━━━━━ Given text
4. Andrew Goodman-Bacon, "Difference-in-Differences with Variation in Treatment Timing" (Journal of Econometrics, 2021)
The paper that transformed the DiD literature by demonstrating that the standard two-way fixed effects (TWFE) estimator produces biased estimates under staggered treatment adoption — a finding that affected hundreds of published studies.
Reading guidance: Section 2 presents the core decomposition: the TWFE coefficient is a weighted average of all possible 2x2 DiD comparisons, where the weights depend on group sizes and treatment timing. Section 3 reveals the problem: when treatment effects are dynamic (varying over time since adoption), comparisons that use already-treated units as controls produce biased estimates because the "control" group's outcomes include both the time trend and the treatment effect. The bias can flip the sign of the estimate. Section 4 provides the diagnostic tool: the Bacon decomposition, which reports the constituent 2x2 comparisons and their weights, allowing researchers to identify problematic comparisons. The paper is technically demanding but essential for anyone conducting DiD analyses. For readers of this textbook: if you have a staggered adoption design, read this paper before running a TWFE regression. For the solutions to the problem Goodman-Bacon identifies, see Callaway and Sant'Anna (2021), "Difference-in-Differences with Multiple Time Periods" (Journal of Econometrics), and Sun and Abraham (2021), "Estimating Dynamic Treatment Effects in Event Studies with Heterogeneous Treatment Effects" (Journal of Econometrics), both of which propose estimators that use only not-yet-treated or never-treated units as controls.
5. Paul R. Rosenbaum, Observational Studies (Springer, 2nd edition, 2002)
━━━━━━━━━━
━━━━━ Source information
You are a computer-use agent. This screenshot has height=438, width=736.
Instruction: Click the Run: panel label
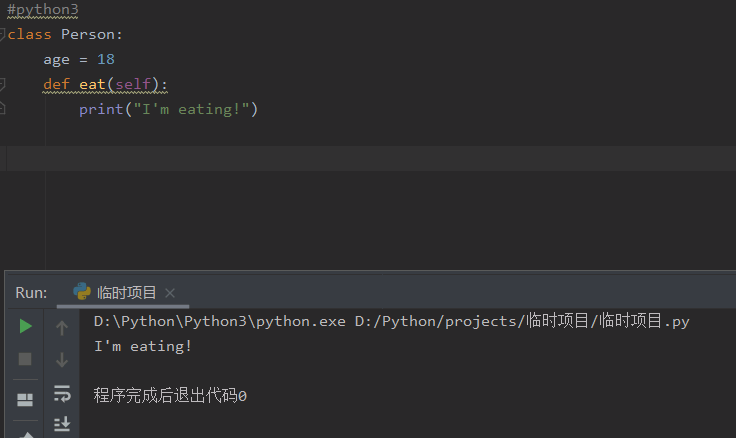click(31, 292)
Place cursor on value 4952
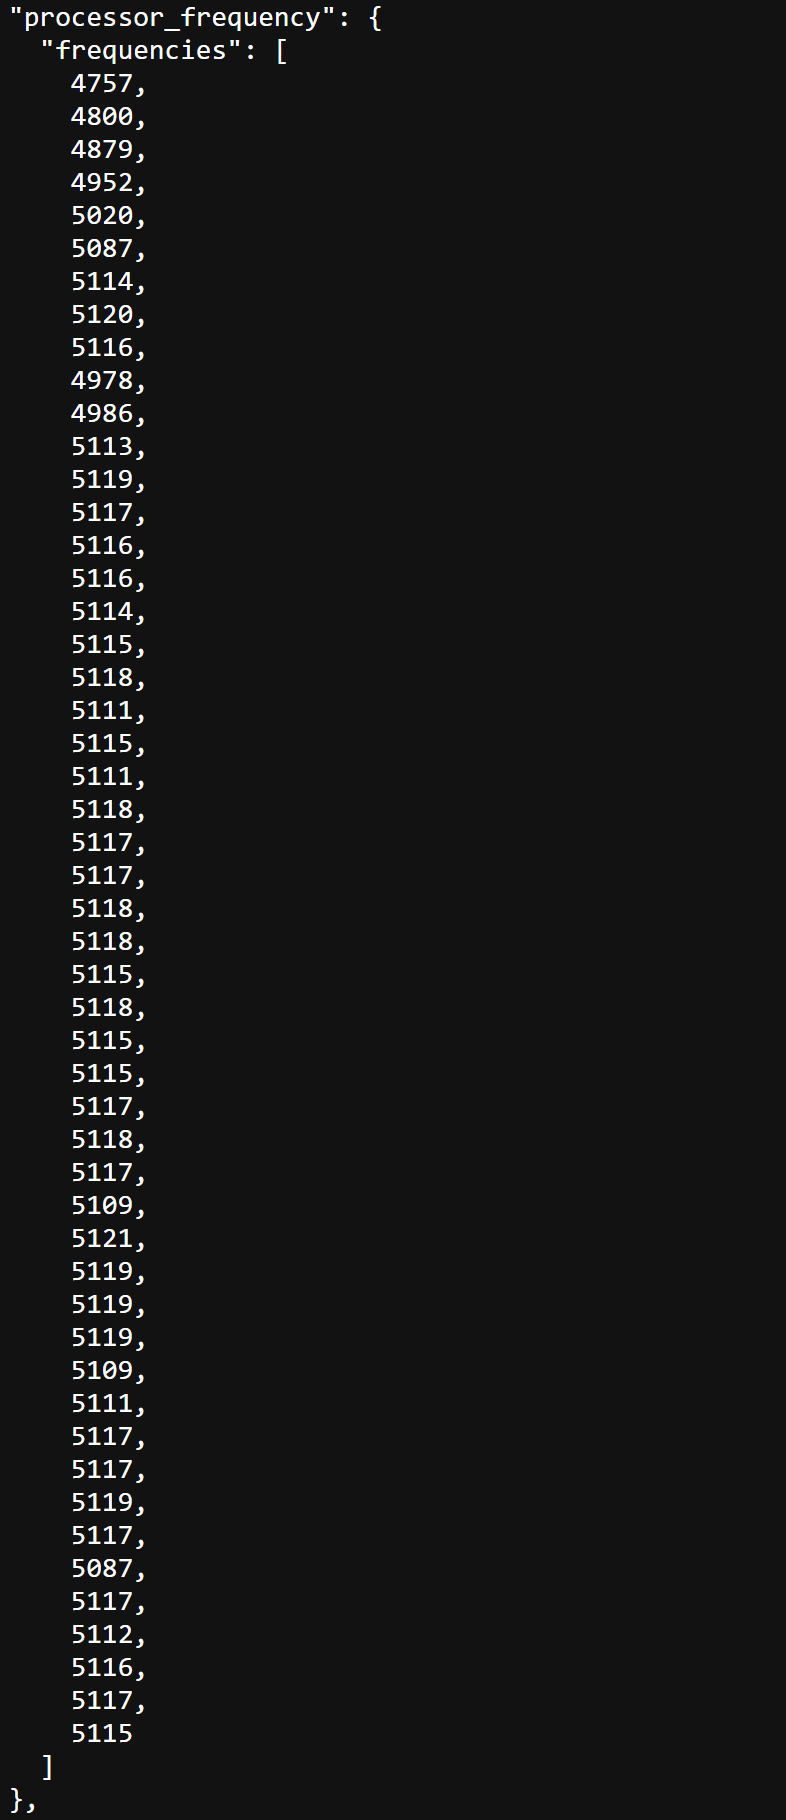Screen dimensions: 786x1820 tap(102, 183)
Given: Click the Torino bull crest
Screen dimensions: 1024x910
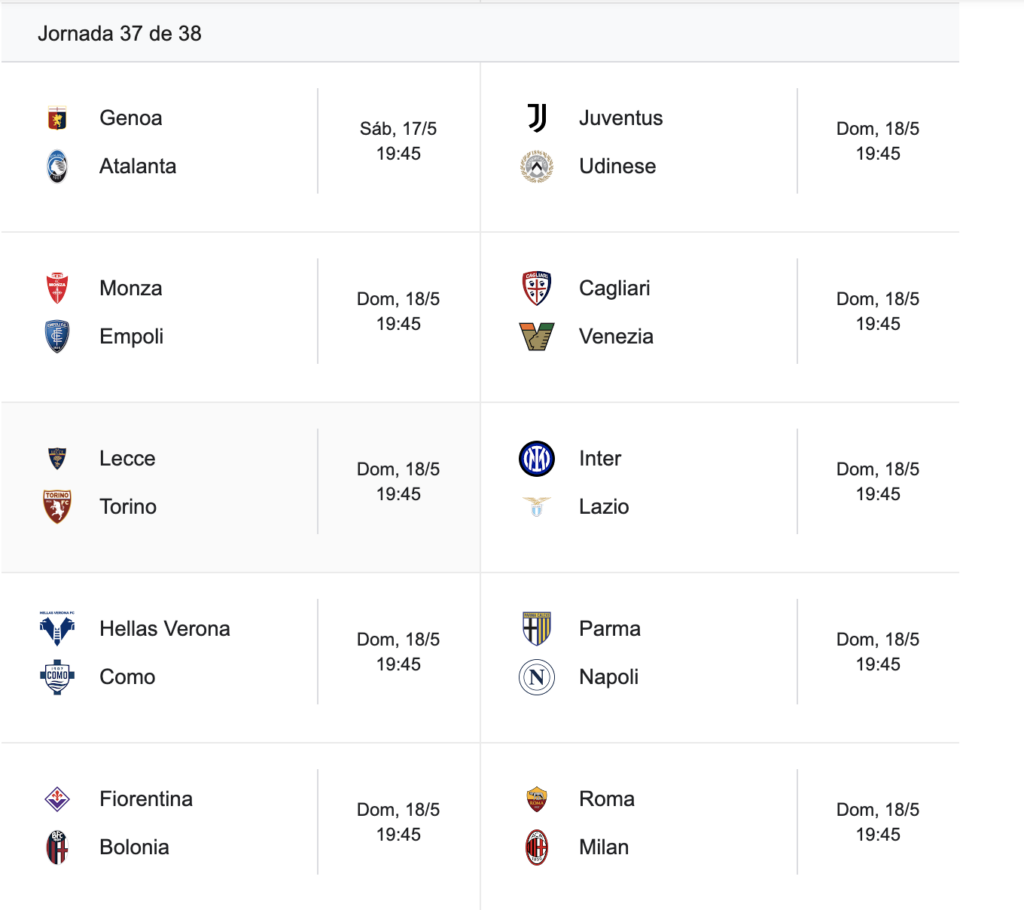Looking at the screenshot, I should pyautogui.click(x=57, y=507).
━━━━━━━━━━
[Required tasks]
(1) Rewrite the Goodman-Bacon reading note from "The paper that" to "of published studies.", substituting "distorted estimates" for "biased estimates".
(2) Summarize the Goodman-Bacon reading note in two sentences.
(3) According to the Goodman-Bacon reading note, what does the Bacon decomposition report?

[Answers per task]
(1)
The paper that transformed the DiD literature by demonstrating that the standard two-way fixed effects (TWFE) estimator produces distorted estimates under staggered treatment adoption — a finding that affected hundreds of published studies.

(2) Goodman-Bacon's 2021 paper shows that the two-way fixed effects estimator is a weighted average of all 2x2 difference-in-differences comparisons and can give biased estimates, even of the wrong sign, under staggered adoption with dynamic effects, because already-treated units serve as controls. The paper offers the Bacon decomposition as a diagnostic and should be read before running such a regression, while Callaway and Sant'Anna (2021) and Sun and Abraham (2021) propose estimators that use only not-yet-treated or never-treated units as controls.

(3) It reports the constituent 2x2 comparisons and their weights.